--- start of Entries ---

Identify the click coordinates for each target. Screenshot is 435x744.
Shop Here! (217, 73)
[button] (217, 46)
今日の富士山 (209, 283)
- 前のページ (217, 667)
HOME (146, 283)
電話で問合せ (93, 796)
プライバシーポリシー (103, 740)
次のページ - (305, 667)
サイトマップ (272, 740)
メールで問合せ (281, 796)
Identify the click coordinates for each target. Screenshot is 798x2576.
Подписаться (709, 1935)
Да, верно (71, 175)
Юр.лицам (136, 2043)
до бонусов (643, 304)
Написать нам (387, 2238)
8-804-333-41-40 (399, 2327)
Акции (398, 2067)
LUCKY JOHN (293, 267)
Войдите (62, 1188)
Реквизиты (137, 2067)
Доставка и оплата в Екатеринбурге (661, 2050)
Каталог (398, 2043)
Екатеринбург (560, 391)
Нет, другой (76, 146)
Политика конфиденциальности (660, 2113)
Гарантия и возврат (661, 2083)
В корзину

--- end of Entries ---

◆ Brief ◆
Substitute "Image" for "Screenshot" in the rows above, from the start up to and including the line with "Да, верно (71, 175)", and give back only those lines with nothing else changed.

◆ The output ◆
Identify the click coordinates for each target. Image is 435x744.
Shop Here! (217, 73)
[button] (217, 46)
今日の富士山 (209, 283)
- 前のページ (217, 667)
HOME (146, 283)
電話で問合せ (93, 796)
プライバシーポリシー (103, 740)
次のページ - (305, 667)
サイトマップ (272, 740)
メールで問合せ (281, 796)
Identify the click coordinates for each target. Image is 798x2576.
Подписаться (709, 1935)
Да, верно (71, 175)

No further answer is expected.